The Internet Defence Prize is a partnership between Facebook and the USENIX security conference

Facebook has awarded a cash prize of $100,000 to a team of German academics for their innovative work on the ERIM encryption technique.

The award, named the Internet Defence Prize, is a partnership between Facebook and USENIX, given to researchers that devise the most innovative approaches to making the internet more secure.

The USENIX security conference is held each year in August.

This year, the first prize was awarded to six researchers from Germany-based Max Planck Institute for Software Systems, Saarland Informatics Campus, for developing a technique that can protect sensitive data being processed inside a CPU.

The names of the prize winners are: Anjo Vahldiek-Oberwagner, Nuno O. Duarte, Eslam Elnikety, Michael Sammler, Deepak Garg and Peter Druschel.

https://twitter.com/USENIXSecurity/status/1162134907281391616?ref\\_src=twsrc%5Etfw

Isolating sensitive data within software during programme execution has always been an issue for security researchers. While numerous methods have been suggested over the years to deal with the issue, all those methods come with significant performance costs.
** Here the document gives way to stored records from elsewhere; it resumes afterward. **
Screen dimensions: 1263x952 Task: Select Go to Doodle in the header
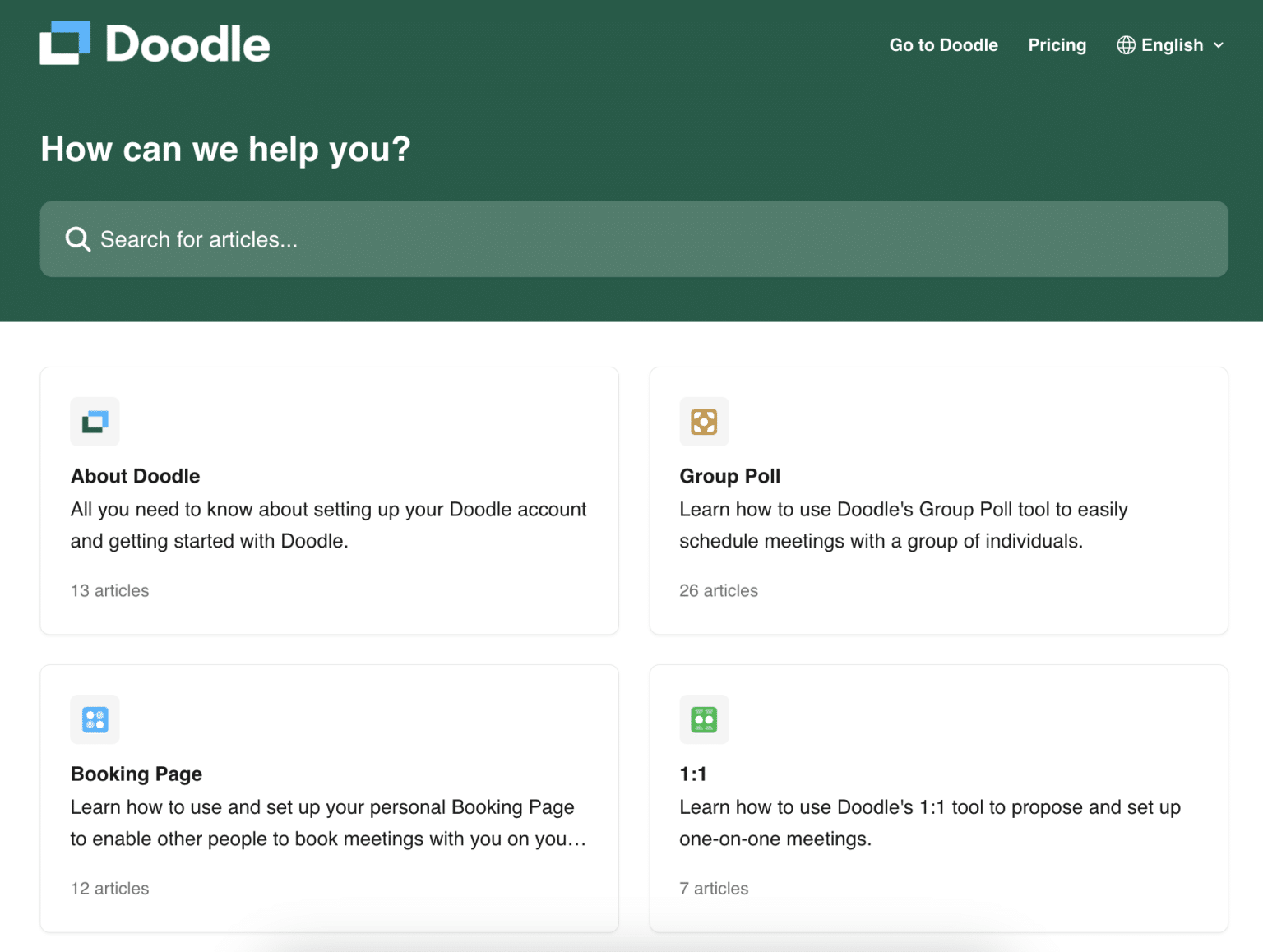click(943, 45)
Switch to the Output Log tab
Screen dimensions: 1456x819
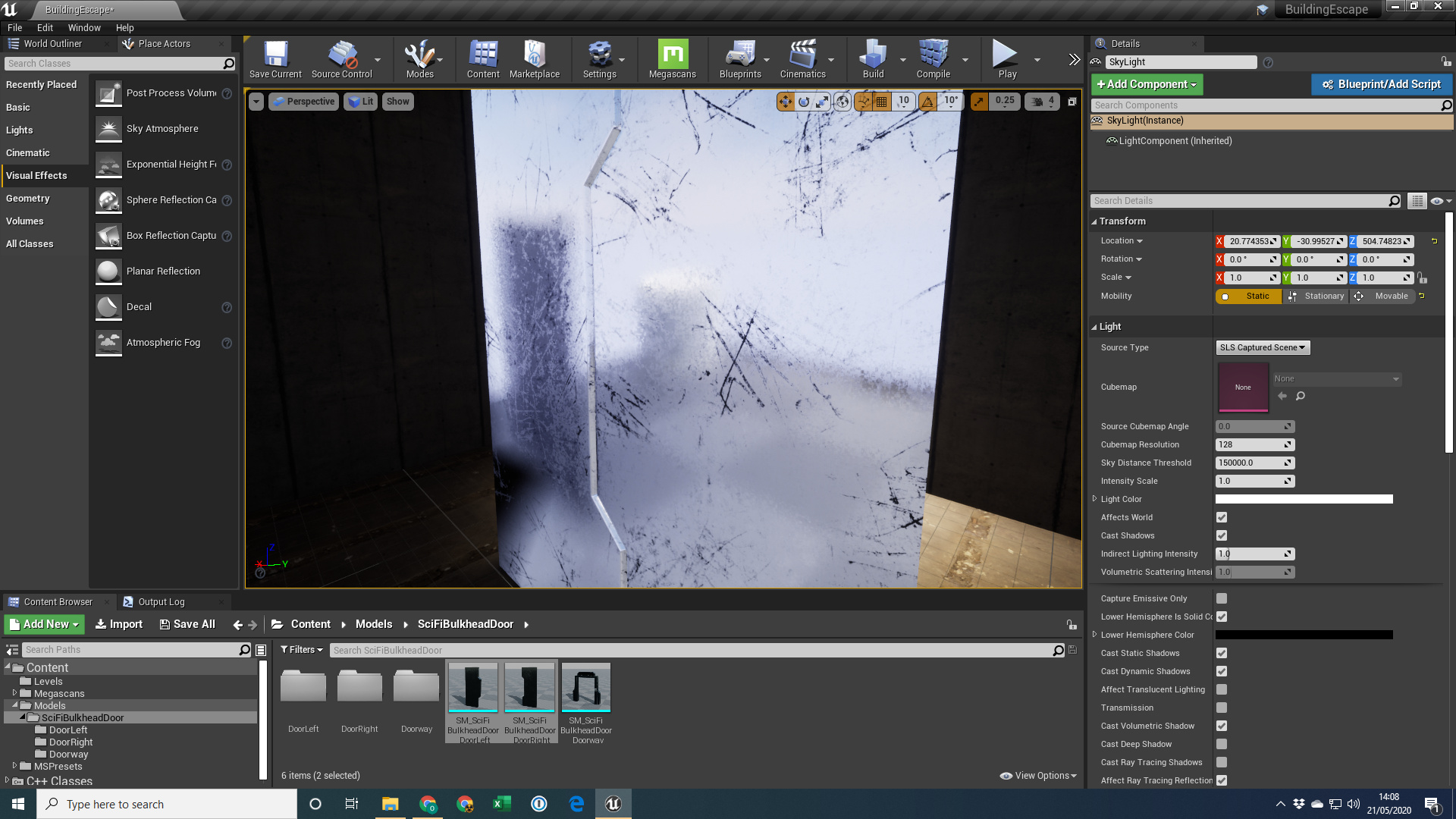click(162, 601)
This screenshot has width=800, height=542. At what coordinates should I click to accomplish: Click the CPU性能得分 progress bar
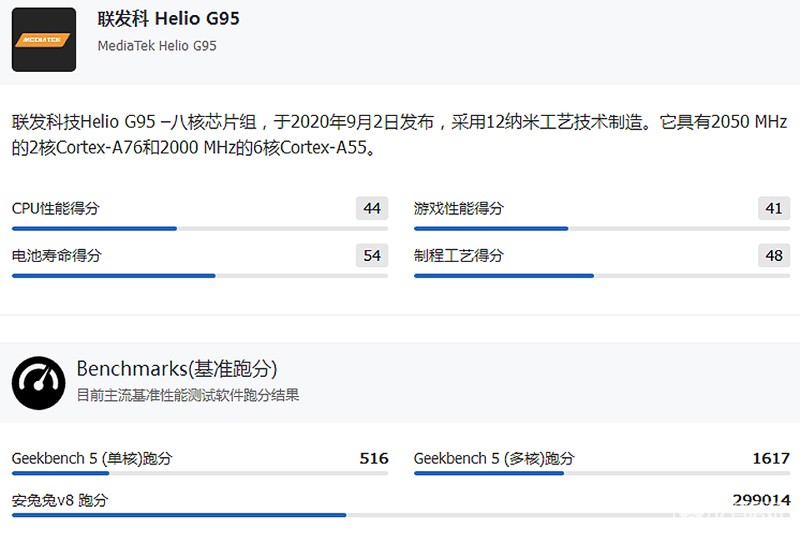click(x=200, y=229)
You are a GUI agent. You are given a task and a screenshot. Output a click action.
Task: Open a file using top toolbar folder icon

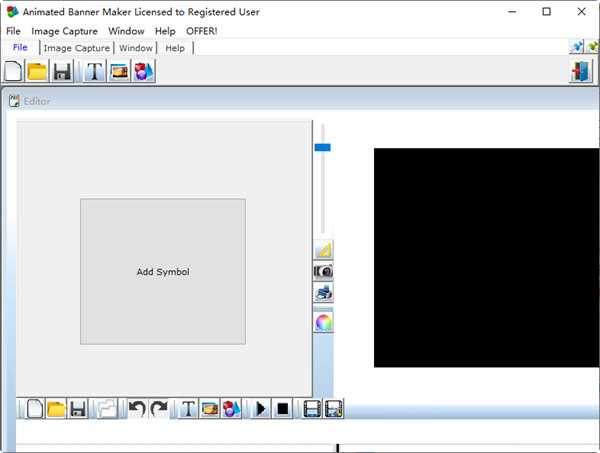coord(37,71)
However, the new technique proposed by the German researchers demonstrates little performance overhead and makes it ideal for use in real-world production environments.

Dubbed ERIM, this technique makes use of a combination of both software and hardware security features. It works by leveraging Intel's hardware-based security feature named memory protection keys (MPKs).
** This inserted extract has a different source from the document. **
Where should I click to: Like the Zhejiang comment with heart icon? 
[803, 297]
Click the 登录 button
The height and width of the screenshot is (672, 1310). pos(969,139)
Using MPK approach, the data being processed inside an Intel CPU is split across several CPU memory virtual pages. Each page is then signed by a 4-bit domain ID, which allows an application's process space to be further split into even smaller domains where data can be securely processed.

But, the major issue with MPK method is the performance overhead that occurs due to slowing down of thee speed at which a software programme can read desired data.

With ERIM, the performance overhead comes to near zero, the researchers claim, which makes it a cost-effective technique to safeguard sensitive data such as session or encryption keys on some web servers.

According to researchers, their new technique doesn't need changes in compilers and can also be executed on a stock Linux kernel.

The details of the research are available in the ERIM white paper [PDF], entitled "ERIM: Secure, Efficient In-process Isolation with Protection Keys (MPK)," which was presented at USENIX conference last week.

For the past several years, almost all major tech companies have been offering cash rewards to security researchers for finding bugs in their products.

Last week, Apple announced that it was increasing its top bug bounty reward from $200,000 to $1m for operating system security flaws.

Microsoft also opened up a bug bounty programme last year for finding major, Meltdown and Spectre-level security bugs.

Google also updated its highly regarded bug bounty scheme last year by tweaking the criteria and increasing the financial rewards.